#### [Task details]
Where in the listing does the word "toolbar" appear? Report each line that holds it.
==================================================
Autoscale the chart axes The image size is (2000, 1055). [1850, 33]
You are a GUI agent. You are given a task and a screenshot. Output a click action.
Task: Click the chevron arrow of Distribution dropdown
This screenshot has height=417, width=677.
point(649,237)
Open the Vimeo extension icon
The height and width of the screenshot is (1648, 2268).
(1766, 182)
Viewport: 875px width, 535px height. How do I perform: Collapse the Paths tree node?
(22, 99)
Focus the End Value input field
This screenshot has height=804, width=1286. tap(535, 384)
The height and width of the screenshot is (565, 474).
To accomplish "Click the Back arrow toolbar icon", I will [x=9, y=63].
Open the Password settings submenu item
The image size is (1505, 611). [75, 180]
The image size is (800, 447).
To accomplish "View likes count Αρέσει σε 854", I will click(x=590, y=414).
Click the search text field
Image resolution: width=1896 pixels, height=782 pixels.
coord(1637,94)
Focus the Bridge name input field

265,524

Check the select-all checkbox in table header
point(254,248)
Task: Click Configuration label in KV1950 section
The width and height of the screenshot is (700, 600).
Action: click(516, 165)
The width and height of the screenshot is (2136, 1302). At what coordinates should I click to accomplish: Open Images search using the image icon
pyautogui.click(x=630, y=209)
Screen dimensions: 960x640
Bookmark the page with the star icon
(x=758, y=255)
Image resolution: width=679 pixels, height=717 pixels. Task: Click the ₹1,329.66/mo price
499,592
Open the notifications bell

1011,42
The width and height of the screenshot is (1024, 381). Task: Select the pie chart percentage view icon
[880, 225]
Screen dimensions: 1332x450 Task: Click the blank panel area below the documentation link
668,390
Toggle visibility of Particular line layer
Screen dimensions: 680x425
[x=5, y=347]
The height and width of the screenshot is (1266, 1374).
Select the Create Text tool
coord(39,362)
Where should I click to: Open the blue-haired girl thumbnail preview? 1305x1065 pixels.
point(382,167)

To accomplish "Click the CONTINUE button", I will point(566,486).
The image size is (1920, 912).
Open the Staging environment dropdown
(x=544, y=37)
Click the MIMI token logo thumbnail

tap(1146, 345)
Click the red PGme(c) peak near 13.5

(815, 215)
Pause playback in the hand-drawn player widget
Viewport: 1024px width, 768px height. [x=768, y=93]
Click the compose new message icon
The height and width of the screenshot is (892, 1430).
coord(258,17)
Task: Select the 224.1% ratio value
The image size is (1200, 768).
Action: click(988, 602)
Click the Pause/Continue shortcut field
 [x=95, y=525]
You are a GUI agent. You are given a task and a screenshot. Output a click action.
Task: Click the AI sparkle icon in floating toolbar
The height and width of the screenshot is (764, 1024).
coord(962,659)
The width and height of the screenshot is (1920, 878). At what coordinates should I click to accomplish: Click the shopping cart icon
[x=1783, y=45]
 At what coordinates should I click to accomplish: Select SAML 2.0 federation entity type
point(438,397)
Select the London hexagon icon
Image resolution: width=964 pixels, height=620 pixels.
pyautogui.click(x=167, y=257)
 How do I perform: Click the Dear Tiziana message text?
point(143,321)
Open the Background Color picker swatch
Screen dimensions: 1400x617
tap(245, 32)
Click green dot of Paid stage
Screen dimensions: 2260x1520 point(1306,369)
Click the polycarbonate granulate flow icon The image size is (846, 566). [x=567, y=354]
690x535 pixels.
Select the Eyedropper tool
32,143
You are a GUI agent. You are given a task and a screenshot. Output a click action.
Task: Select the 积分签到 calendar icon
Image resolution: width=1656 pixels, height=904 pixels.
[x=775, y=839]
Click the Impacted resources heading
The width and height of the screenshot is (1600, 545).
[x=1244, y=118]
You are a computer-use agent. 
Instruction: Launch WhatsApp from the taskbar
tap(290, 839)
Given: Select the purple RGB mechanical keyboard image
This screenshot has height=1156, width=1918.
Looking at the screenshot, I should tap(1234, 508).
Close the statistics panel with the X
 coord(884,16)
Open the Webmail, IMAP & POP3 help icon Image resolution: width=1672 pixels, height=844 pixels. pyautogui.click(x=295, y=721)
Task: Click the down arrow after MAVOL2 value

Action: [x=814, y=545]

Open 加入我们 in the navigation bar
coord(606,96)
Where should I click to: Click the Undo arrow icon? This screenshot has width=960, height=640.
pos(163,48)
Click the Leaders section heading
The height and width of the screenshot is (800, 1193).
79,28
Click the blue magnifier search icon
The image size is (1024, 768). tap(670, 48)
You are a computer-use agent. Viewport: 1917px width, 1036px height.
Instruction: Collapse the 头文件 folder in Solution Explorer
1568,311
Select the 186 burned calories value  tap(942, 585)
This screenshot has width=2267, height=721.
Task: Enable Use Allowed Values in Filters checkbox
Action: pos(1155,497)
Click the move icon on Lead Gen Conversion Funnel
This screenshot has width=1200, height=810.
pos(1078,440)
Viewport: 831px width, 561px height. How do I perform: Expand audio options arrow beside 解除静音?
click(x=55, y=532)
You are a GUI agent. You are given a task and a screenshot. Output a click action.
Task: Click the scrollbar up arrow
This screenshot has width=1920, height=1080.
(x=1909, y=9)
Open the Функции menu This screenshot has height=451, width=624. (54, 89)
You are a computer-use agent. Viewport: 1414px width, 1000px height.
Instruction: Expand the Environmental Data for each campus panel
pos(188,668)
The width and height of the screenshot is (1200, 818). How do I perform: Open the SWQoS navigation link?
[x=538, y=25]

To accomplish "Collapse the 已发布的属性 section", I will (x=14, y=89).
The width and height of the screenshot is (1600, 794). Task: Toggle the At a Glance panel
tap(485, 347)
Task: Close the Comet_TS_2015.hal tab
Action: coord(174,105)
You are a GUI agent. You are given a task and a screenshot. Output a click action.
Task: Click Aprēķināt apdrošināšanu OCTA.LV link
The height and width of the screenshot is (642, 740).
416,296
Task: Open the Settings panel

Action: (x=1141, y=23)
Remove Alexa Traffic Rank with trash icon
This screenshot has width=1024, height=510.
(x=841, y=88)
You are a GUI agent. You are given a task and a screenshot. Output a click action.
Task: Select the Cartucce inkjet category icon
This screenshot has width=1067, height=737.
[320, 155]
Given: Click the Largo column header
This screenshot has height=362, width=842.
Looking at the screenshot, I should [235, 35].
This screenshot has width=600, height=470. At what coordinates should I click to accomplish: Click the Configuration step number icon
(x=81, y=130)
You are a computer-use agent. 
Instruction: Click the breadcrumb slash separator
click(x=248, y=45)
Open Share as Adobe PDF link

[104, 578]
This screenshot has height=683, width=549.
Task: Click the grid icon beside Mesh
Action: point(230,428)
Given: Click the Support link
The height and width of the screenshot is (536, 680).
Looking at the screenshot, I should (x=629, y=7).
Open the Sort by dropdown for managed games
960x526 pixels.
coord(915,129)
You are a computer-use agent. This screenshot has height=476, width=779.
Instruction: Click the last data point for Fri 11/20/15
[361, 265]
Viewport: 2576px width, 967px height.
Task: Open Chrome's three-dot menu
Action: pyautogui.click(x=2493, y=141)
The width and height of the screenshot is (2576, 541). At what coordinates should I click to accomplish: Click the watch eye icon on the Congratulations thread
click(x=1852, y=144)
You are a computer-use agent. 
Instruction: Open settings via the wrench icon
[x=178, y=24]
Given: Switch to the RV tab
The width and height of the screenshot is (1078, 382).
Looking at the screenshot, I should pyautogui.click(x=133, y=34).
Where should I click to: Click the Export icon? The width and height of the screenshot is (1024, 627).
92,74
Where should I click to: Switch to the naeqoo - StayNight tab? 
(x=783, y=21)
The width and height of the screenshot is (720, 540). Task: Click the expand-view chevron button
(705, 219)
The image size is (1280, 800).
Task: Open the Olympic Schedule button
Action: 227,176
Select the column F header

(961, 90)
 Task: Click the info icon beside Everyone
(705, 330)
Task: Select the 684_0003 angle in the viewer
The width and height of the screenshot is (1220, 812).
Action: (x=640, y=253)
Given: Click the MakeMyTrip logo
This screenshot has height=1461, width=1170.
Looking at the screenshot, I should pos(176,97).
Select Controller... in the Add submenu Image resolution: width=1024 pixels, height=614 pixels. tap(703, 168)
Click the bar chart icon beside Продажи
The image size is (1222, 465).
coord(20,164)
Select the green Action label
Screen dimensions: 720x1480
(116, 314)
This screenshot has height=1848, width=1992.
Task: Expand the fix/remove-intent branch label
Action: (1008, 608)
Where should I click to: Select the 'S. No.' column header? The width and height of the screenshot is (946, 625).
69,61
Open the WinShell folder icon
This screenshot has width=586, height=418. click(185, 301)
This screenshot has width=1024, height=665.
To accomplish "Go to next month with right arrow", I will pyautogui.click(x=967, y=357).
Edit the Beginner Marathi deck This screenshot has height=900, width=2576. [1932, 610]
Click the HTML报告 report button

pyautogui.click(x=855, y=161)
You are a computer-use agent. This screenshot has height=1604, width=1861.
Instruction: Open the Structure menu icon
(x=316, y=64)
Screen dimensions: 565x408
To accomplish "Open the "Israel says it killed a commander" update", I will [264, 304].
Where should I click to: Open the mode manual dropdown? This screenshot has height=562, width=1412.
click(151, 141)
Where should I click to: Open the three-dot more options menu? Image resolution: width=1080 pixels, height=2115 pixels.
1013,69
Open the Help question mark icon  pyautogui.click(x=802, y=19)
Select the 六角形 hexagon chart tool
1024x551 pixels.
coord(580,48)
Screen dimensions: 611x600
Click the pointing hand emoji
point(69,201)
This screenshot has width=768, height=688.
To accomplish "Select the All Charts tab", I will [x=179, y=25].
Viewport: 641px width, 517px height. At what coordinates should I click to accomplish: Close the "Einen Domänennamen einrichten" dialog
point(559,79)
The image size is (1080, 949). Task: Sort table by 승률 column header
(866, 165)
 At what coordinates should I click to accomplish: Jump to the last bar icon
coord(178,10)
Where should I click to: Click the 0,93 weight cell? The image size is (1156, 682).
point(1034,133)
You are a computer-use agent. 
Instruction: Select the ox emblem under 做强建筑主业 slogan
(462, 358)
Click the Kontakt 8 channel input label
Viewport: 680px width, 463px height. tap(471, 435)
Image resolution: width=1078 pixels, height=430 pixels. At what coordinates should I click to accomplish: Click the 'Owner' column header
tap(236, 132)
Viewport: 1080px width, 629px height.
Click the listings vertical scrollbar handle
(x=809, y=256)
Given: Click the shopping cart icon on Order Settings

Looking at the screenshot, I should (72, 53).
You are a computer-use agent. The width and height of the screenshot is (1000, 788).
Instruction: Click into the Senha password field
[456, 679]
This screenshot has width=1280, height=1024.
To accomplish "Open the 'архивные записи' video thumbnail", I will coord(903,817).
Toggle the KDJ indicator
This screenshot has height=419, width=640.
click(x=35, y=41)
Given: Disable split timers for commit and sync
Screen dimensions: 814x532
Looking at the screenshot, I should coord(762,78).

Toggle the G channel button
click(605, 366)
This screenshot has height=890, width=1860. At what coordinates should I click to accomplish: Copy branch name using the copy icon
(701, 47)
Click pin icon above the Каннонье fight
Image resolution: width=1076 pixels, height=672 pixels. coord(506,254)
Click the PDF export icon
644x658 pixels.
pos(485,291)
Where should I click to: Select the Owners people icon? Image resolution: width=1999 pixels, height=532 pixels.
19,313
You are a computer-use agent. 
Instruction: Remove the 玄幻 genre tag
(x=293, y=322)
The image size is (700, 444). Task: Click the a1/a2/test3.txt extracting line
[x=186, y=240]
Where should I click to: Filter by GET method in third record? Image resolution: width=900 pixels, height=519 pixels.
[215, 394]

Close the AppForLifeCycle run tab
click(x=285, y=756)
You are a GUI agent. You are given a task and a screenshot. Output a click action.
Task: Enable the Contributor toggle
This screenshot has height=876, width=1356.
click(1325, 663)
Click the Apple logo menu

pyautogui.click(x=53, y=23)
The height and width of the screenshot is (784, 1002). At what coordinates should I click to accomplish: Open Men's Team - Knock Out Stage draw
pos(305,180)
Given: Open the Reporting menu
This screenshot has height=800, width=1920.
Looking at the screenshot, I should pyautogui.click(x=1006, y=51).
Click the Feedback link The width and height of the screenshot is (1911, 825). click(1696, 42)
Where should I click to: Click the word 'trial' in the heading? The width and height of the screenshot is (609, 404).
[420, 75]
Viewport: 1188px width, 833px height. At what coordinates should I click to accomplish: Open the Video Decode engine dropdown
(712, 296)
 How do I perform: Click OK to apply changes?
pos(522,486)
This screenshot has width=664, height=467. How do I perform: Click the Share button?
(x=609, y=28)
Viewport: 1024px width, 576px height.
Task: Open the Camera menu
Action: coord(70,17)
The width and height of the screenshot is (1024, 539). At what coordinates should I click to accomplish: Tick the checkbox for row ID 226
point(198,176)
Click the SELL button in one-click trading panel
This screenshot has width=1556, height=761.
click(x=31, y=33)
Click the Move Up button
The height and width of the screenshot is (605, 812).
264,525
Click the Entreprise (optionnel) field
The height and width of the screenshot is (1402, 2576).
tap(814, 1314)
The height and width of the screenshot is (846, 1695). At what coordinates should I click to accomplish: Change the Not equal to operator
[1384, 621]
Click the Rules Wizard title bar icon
==================================================
#### [Result below]
To accomplish "Click the Back arrow toolbar icon", I will [x=9, y=63].
Task: Click the AI sparkle icon in floating toolbar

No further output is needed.